Printed below is Paul’s e-mail in full. It would have been nice, I guess, if we could have proferred some answers. But, as Andrew Marvel once lamented: “Had we but world enough, and time …” So here are Paul’s questions and musings, important and engaging at once; I am eager to see what you all make of them.

Hi guys. I know you guys have railed against confusing correlation with causality, and also discussed various statistical problems, but you do not seem to have addressed one that affects many real world decisions. I have noticed what appears to be an increase in decisions based on single variant analysis and averaging, often ignoring consequences of those decisions and/or the context of the analysis. It seems you ought to address these, as they are right up your alley. Some simple common examples:

1. The Post Office decided that labor costs of emptying post-boxes was too high.
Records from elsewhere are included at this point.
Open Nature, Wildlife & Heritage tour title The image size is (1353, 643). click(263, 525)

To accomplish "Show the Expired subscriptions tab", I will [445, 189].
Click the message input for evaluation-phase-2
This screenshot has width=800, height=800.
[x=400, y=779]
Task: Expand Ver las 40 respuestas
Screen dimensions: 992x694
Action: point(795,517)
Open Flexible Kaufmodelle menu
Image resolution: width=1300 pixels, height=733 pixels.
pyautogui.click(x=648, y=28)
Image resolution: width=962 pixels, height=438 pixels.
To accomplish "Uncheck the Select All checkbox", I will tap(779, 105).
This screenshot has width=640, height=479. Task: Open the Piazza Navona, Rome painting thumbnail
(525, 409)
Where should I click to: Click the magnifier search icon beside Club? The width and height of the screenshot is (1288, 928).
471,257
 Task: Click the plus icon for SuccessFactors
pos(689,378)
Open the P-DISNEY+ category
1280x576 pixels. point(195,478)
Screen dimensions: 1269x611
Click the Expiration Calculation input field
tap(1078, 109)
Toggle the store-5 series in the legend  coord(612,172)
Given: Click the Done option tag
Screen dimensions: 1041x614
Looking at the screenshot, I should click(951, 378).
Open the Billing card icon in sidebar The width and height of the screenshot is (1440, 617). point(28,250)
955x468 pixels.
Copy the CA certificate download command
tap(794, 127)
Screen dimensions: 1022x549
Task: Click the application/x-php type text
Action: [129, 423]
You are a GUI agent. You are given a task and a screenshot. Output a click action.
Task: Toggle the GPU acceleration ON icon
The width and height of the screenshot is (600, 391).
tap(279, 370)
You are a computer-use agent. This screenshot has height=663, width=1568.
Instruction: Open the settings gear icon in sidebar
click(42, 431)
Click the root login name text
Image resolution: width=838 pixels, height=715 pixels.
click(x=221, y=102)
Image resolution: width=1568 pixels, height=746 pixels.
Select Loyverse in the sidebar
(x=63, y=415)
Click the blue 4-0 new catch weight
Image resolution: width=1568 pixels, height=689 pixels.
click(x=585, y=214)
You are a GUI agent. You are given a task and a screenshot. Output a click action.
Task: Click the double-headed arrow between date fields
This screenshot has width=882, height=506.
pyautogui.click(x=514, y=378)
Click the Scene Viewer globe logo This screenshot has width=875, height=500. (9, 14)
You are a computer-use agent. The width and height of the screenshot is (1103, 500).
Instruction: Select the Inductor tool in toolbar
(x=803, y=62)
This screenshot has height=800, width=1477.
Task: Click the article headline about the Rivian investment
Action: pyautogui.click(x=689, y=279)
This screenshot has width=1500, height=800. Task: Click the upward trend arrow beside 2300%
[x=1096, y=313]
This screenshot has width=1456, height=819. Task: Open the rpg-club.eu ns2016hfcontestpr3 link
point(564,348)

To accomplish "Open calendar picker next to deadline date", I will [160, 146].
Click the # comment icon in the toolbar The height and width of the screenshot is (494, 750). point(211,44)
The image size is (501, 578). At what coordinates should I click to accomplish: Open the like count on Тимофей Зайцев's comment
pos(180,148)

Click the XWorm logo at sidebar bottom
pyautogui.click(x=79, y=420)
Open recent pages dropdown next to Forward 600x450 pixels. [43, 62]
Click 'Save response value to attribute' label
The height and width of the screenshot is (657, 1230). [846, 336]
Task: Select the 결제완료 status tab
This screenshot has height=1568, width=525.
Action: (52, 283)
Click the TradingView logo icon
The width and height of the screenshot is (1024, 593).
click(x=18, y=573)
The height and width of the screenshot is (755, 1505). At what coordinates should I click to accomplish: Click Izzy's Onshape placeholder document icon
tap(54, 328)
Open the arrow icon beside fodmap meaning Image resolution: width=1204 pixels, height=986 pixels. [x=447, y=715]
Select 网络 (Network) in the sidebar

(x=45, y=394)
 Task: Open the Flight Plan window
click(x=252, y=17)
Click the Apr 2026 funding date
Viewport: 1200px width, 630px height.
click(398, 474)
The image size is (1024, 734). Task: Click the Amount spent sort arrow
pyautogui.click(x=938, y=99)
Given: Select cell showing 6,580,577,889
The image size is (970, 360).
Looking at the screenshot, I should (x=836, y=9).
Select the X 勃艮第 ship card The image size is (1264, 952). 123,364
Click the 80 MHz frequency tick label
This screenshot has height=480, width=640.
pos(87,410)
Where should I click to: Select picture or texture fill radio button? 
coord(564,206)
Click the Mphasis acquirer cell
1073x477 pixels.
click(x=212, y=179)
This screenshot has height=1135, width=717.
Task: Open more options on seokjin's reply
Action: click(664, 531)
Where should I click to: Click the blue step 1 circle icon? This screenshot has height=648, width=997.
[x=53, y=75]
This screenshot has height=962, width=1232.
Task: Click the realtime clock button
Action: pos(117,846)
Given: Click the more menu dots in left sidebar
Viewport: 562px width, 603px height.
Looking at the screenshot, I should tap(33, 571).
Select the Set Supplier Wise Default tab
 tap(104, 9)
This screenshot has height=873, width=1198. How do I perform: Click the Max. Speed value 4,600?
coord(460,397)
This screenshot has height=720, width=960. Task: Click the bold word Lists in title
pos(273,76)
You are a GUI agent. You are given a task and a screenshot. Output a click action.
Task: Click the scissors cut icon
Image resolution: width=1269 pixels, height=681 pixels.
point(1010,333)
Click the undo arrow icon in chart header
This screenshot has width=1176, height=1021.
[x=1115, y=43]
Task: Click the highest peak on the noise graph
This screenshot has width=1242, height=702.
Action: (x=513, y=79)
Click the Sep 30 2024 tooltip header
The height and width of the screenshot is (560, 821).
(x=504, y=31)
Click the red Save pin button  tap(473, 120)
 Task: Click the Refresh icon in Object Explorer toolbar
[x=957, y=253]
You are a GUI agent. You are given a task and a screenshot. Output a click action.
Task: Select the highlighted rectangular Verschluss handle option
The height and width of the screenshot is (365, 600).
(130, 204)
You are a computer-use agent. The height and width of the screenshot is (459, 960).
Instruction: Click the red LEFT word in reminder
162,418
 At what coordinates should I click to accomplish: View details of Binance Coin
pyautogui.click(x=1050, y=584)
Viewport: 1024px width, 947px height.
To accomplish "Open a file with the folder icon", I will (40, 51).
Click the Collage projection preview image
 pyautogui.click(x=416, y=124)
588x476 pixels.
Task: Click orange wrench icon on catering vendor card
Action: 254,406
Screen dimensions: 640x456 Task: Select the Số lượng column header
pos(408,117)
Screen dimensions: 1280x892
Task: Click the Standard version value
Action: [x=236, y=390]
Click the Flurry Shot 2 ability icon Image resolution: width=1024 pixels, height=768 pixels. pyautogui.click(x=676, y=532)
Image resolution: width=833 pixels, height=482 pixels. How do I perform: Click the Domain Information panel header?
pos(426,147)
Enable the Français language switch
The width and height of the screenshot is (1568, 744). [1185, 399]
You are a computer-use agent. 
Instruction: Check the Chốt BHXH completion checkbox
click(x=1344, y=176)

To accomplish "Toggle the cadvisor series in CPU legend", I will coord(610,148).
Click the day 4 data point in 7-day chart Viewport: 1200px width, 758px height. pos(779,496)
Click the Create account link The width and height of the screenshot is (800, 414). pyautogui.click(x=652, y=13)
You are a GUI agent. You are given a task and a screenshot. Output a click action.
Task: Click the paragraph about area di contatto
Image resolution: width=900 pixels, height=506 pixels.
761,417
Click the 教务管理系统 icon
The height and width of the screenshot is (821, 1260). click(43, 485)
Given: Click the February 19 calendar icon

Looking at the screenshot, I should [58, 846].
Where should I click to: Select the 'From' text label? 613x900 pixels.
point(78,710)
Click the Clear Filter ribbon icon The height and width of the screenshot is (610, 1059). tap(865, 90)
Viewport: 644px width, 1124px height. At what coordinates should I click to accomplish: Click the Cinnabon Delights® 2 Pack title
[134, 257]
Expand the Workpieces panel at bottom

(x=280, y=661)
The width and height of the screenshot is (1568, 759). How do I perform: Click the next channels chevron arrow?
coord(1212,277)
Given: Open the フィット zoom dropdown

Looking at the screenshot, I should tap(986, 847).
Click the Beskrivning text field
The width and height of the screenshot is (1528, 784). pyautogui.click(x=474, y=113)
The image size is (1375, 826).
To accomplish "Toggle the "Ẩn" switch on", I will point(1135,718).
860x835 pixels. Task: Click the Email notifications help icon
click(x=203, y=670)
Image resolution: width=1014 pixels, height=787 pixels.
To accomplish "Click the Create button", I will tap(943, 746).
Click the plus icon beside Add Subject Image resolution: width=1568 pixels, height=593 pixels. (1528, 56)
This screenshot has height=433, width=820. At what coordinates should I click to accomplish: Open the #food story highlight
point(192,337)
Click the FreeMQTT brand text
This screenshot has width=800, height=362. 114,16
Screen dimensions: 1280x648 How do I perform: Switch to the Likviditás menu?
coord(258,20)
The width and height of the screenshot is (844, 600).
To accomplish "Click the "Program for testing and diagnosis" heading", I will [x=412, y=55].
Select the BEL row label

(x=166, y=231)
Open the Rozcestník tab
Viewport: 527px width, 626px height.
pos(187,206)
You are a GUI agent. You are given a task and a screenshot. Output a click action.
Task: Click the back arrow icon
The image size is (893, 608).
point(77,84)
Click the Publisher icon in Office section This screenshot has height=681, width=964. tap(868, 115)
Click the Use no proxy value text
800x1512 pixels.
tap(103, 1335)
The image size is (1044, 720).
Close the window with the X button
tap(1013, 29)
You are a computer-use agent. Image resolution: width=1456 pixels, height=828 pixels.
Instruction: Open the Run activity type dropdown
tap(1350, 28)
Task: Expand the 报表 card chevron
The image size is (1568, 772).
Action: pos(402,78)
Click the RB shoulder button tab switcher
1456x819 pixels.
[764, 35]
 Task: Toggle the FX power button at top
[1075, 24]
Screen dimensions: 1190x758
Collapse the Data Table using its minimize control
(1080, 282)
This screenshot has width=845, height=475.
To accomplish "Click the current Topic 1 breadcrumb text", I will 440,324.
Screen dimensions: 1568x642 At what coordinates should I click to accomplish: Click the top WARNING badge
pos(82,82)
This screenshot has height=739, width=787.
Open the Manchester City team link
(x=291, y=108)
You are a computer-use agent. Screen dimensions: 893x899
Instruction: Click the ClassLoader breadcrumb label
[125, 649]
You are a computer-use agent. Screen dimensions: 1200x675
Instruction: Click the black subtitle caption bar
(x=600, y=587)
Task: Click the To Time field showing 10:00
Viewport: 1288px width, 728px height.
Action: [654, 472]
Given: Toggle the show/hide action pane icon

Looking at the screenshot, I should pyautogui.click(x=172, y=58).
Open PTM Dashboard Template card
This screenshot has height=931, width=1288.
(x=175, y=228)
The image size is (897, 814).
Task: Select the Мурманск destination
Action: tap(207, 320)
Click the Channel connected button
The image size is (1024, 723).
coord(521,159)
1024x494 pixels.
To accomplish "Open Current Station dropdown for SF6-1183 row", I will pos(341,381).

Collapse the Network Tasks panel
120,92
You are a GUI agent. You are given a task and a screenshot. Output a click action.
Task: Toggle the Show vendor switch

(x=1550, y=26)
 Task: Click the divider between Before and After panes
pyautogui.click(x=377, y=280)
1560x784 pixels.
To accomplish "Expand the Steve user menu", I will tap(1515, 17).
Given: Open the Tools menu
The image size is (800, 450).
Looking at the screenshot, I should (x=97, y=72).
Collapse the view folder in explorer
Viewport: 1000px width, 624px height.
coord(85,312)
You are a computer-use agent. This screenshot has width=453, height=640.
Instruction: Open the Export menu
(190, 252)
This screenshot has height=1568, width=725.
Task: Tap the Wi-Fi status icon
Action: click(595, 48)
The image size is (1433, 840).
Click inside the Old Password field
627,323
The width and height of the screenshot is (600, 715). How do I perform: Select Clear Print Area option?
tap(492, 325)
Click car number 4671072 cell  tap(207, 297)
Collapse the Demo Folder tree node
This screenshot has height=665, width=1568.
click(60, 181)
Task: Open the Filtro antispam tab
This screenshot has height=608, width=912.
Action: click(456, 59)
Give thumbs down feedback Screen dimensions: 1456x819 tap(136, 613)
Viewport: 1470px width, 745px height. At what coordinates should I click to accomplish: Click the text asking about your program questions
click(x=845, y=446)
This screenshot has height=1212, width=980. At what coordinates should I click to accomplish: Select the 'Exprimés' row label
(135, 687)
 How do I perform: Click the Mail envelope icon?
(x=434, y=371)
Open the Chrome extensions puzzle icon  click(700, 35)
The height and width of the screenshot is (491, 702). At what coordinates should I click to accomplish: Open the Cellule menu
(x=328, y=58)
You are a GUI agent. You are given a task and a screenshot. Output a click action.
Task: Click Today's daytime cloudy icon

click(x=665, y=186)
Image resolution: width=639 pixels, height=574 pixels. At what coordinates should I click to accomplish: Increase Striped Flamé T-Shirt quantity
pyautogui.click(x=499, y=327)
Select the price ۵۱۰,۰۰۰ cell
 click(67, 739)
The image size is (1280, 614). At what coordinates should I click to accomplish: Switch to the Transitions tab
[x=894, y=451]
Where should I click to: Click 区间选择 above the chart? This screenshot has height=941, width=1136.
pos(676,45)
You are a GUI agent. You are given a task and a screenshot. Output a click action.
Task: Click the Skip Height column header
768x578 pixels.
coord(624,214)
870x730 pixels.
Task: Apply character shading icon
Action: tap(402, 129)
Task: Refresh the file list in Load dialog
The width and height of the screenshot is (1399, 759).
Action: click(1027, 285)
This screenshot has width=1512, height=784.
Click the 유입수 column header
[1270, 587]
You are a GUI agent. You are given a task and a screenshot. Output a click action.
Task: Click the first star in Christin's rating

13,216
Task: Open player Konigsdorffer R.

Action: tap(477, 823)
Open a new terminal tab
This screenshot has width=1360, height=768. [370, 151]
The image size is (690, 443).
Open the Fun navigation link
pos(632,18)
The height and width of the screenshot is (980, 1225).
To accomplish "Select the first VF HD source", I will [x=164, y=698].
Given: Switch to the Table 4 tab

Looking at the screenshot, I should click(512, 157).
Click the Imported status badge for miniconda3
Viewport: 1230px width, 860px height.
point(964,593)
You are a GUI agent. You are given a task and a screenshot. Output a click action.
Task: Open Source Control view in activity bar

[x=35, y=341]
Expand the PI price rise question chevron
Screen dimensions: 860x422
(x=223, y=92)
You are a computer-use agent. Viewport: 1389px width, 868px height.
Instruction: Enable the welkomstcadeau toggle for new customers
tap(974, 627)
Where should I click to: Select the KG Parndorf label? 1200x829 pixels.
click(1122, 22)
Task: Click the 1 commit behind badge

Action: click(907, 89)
So, they decided to get rid of a bunch of them. They did a study of average fullness per box in a region and got rid of the X% least filled ones. The problem is that this kind of analysis is inherently flawed. For one, in areas with many boxes nearby, each will be less full than an ill-served area. So, they will get rid of *all* of them in one area. For example, you may have 5 boxes near each other that are each 20% full and one in a very separated area that is 100% full. By their statistical analysis, each of the 5 are poorly used and so all will be removed! (this is exactly what has happened by the way). Of course they should have included at least two more variables (geography and daily population density). But, the problem was also the poor use of statistics in making a decision.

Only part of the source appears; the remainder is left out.